Rigetti Computing's stock plummeted by 5.08% on Wednesday, as Wall Street analysts and investors expressed concerns over the unsustainable hype surrounding quantum computing stocks.
The quantum computing company, which develops superconducting quantum processors and related services, had seen its shares surge by over 800% in the past six months, fueled by speculation that its technology could revolutionize industries like artificial intelligence and drug development.
However, a report by Needham analyst Quinn Bolton poured cold water on the rally, setting a price target of $2 for Rigetti Computing, implying a potential 80% decline from its recent highs. Bolton cited several reasons for the cautious outlook:
First, history has shown that next-big-thing investments often experience bubble-bursting events as lofty expectations fail to materialize in the short term. Quantum computing, despite its promising potential, is still in its early stages and faces challenges in scalability and mainstream adoption.

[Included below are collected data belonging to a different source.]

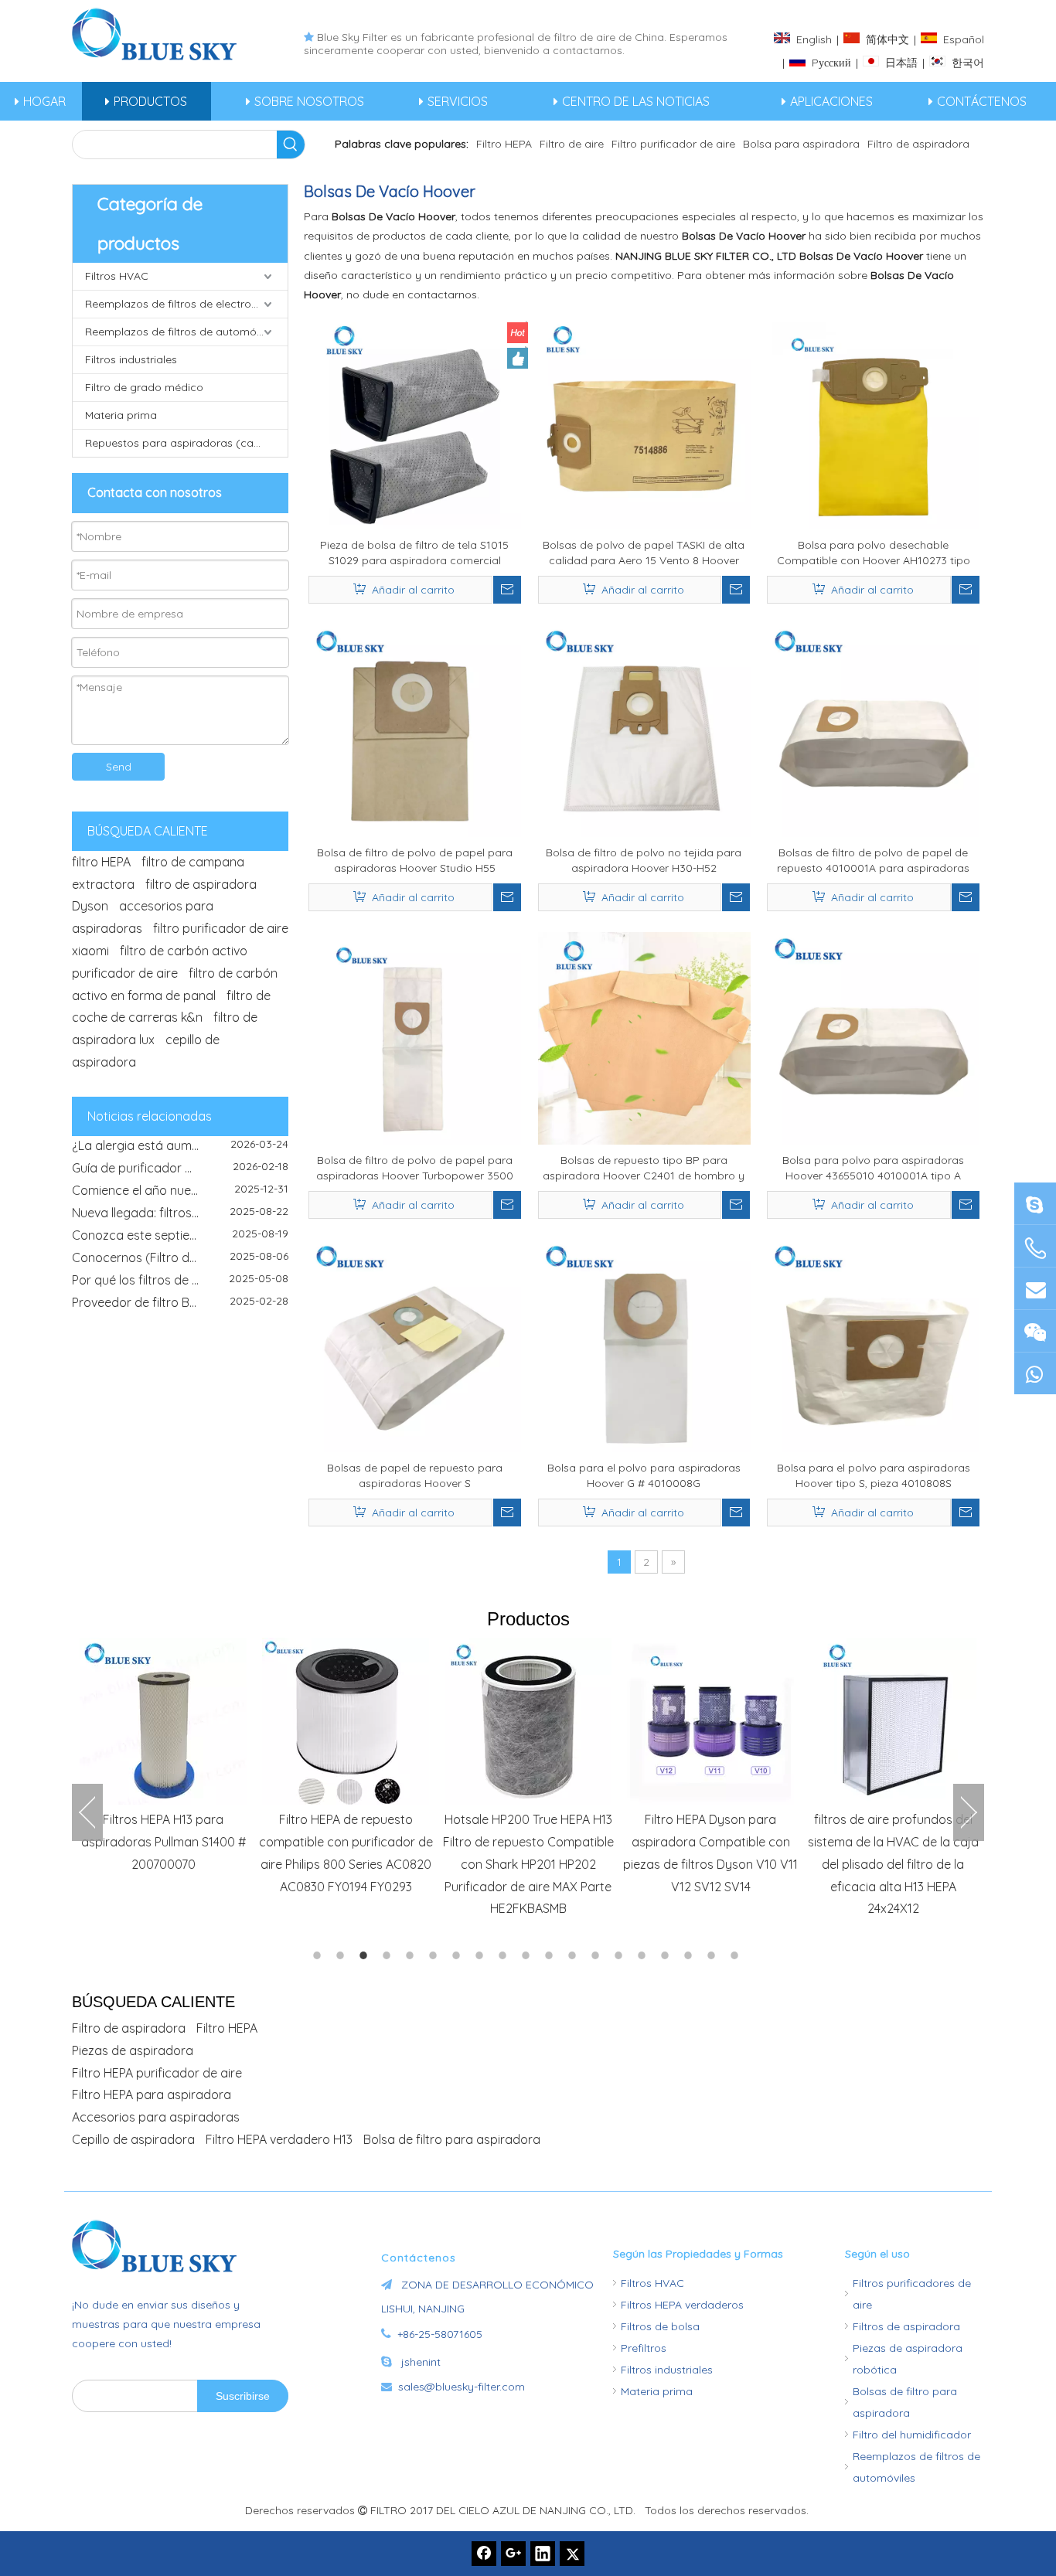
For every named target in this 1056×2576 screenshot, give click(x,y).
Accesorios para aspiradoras (156, 2117)
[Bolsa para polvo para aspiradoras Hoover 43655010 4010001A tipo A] (873, 1037)
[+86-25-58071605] (1035, 1247)
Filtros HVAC (116, 276)
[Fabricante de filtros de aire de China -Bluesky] (161, 2246)
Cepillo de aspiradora (133, 2139)
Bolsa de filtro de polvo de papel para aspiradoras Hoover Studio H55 (415, 860)
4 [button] (389, 1955)
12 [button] (574, 1955)
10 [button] (528, 1955)
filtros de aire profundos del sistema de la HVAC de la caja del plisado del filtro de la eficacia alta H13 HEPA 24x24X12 (893, 1864)
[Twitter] (572, 2553)
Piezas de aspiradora (132, 2050)
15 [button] (644, 1955)
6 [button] (435, 1955)
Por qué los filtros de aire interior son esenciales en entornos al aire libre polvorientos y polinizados (180, 1263)
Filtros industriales (131, 359)
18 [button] (713, 1955)
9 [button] (505, 1955)
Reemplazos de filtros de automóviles (181, 332)
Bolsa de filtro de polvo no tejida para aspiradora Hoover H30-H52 (643, 860)
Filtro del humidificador (912, 2435)
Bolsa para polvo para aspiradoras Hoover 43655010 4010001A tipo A (873, 1168)
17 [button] (690, 1955)
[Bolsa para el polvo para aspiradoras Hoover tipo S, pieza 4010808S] (873, 1345)
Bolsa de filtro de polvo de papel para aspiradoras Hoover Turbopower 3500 (414, 1168)
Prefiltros (643, 2348)
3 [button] (365, 1955)
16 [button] (667, 1955)
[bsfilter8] (1035, 1330)
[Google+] (513, 2553)
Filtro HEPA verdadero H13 (279, 2139)
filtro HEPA (101, 861)
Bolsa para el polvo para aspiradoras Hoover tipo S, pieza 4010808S (873, 1475)
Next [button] (968, 1812)
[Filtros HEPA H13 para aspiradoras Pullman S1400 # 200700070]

Second, Rigetti Computing and its peers have yet to demonstrate sustainable operating models, with ongoing net losses and significant cash burn. The company lost $48 million in the first nine months of 2024 and saw its cash burn from operations increase year-over-year.
Bolton's bearish stance echoed concerns raised by CNBC's Jim Cramer, who warned investors against getting overexposed to the "froth" in quantum computing stocks, labeling them as "the worst of the excess."